Aticha Jittaphol, 32, of Brighton, has been separately charged with two counts of misrepresenting in federal loan applications. Jittaphol is the former owner of Mantra Dhevi Spa in Brighton.

According to prosecution documents, in March and April 2020, Jittaphol submitted fraudulent EIDL and PPP loan applications in which she falsely stated that the applicant was not engaged in any illegal activity. However, her employees at Mantra Dhevi Spa engaged in prostitution from which she received part of the fees paid by each client. Jittaphol also actively promoted prostitution by recruiting employees and attracting new clients. In total, Jittaphol obtained $ 7,066 in fraudulent payments from the EIDL and PPP loan programs.
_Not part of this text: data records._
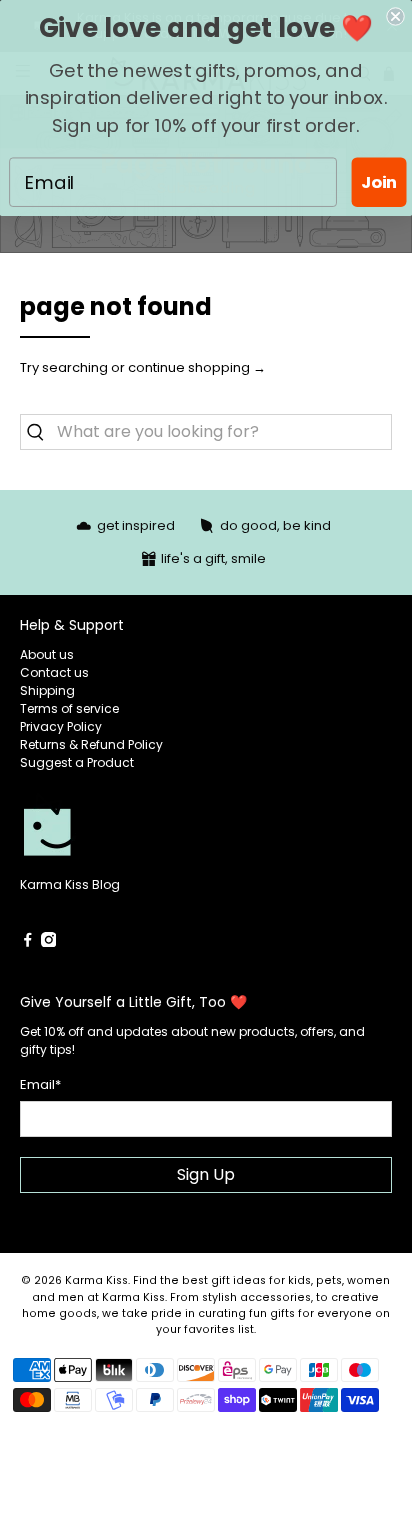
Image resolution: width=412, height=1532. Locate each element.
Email (40, 1084)
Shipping (47, 690)
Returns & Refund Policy (91, 744)
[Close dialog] (395, 16)
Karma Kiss (96, 1280)
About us (47, 654)
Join (379, 181)
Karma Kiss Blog (70, 884)
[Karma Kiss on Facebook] (28, 942)
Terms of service (69, 708)
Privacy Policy (61, 726)
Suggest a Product (77, 762)
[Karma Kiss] (113, 834)
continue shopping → (197, 367)
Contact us (54, 672)
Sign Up (206, 1174)
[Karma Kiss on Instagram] (49, 942)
The wire fraud charge carries a sentence of up to 20 years in prison, three years of supervised release and a fine of up to $ 250,000. The misrepresentation charge carries a sentence of up to five years in prison, three years of supervised release and a fine of up to $ 250,000. Sentences are imposed by a judge in a federal district court based on US sentencing guidelines and other statutory factors.
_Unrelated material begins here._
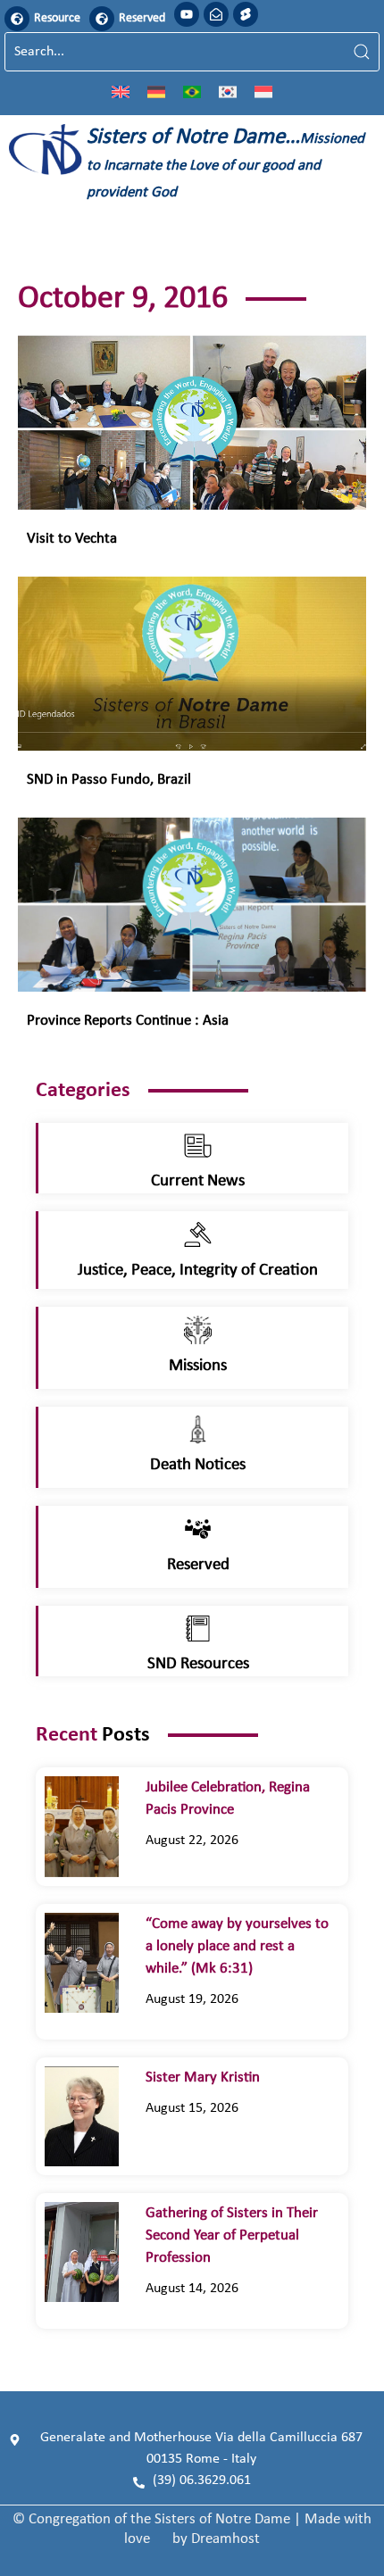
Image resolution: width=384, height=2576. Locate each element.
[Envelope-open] (216, 14)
Acting US Attorney Mendell; Matthew B. Millhollin, Special Agent for Homeland Security Investigations in Boston; Joshua McCallister, Acting Inspector for the United States Postal Inspection Service; and Acting Boston Police Commissioner Gregory Long made the announcement. Special assistance was provided by the Cambridge, Boston, Franklin and Lexington Police Departments. U.S. Assistant Attorney Elysa Wan of Mendell’s Criminal Division and Suffolk County Deputy District Attorneys Alyssa Tochka and Luke Goldworm, who have been appointed Special Assistant U.S. Prosecutors, are continuing these cases.

On May 17, 2021, the Attorney General created the COVID-19 Fraud Enforcement Working Group to mobilize the resources of the Department of Justice in partnership with government agencies to strengthen efforts to combat and prevent the pandemic fraud. The Working Group strengthens efforts to investigate and prosecute the most culpable national and international criminal actors and assists agencies tasked with administering relief programs to prevent fraud, among other methods, by scaling up and integrating mechanisms coordination, identifying resources and techniques for uncovering fraudulent actors and their programs, and sharing and leveraging information and knowledge gained from previous enforcement efforts. For more information on the Department’s response to the pandemic, please visit https://www.justice.gov/coronavirus.

Anyone with information about alleged attempted fraud involving COVID-19 can report it by calling the Department of Justice’s National Center for Disaster Fraud Enforcement (NCDF) hotline at 866-720 -5721 or via the NCDF web complaint form at: https: // www. .justice.gov / disaster-fraud / ncdf-disaster-complaint-form.

Details in court documents are allegations. Defendants are presumed innocent unless and until their guilt has been proven beyond a reasonable doubt by a court.